The use of antiandrogen medroxyprogesterone acetate drugs (commonly called Depo-Provera) is not without risk. It is a health risk for offenders who have existing diabetes, obesity and pulmonary disease. Hormonal agents such as cyproterone acetate widely used in Europe have reduced testosterone levels but have the side effects which may include breast enlargement, tumors and edema (Cooper, 1981). Women who have taken this drug for menstrual irregularity for periods of two to twelve months have reported malignant breast tumors, venous thromboses and increased hemorrhagic tendency (Zbytovsky & Zapletalek, 1979).

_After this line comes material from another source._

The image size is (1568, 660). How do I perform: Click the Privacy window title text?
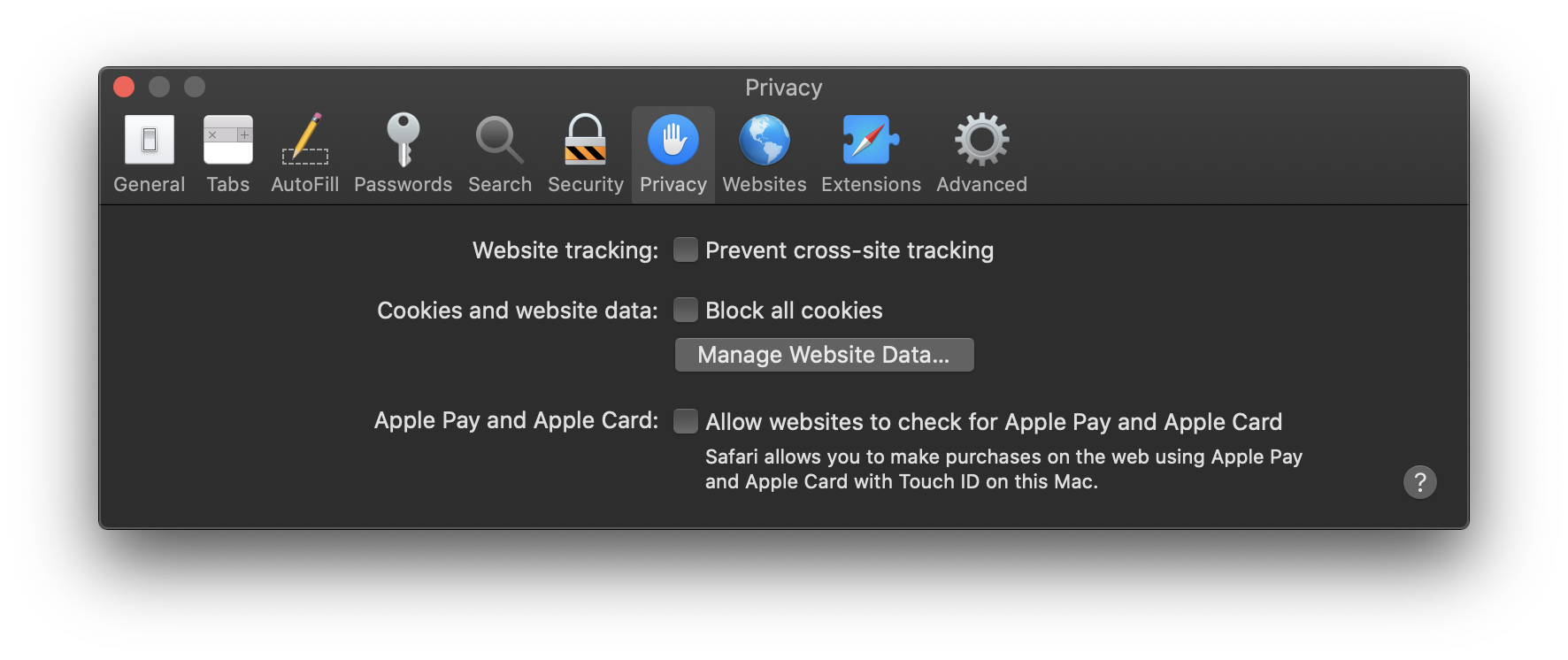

Dr. Fred Berlin pointed out that the mandatory nature of the California bill never had the backing of the medical or scientific community (Berlin 1997). He also stated there is no provision for the particular offender to have done through assessment to determine the nature of his individual pathology. The nature of the bill neither allows for informed consent nor does it assure that those going through chemical castration belong to a group of offenders who might in fact benefit from such a procedure. The intervention does not stop offenders who chose not to change their behavior. The 1980's saw the use of antiandrogen medications as having potential to reduce the sexual libido and the risk of re-offense by such proponents as Money and Bennett (Money & Bennett, 1981). Wincze, Bansal, and Malamud (1986) paired the repetitious compulsive behavior of the sex offender to other addictive behaviors. They likened the smell or sight of alcohol being a strong trigger toward relapse for the alcoholic as being similar to the sight and sound of children as the physiological trigger in pedophiles. They further found that in a small sampling of sex offenders, there was reduced genital response. They then hypothesized that it would then act to prevent relapse to the offender's stimulus cues. (Laws, 1989) While some sex offenders have repetitious deviant sexual fantasies that interfere with their concentration, and some may not be conducive to behavioral techniques to adapt to healthy fantasies, the use of antiandrogen medroxyprogesterone acetate drugs is not the only medication that can have effective results. Kafka (Kafka, 1994) reported success with such selective serotonin reuptake inhibitors such as Prozac and Anafranil for men with paraphilia disorders. The theory behind the use of these particular drugs was the effect beneficial effects that it has on other obsessive-compulsive disorders. Even with the use of the serotonin reuptake inhibitors (SSRI's), use of such treatment is under the supervision of a physician.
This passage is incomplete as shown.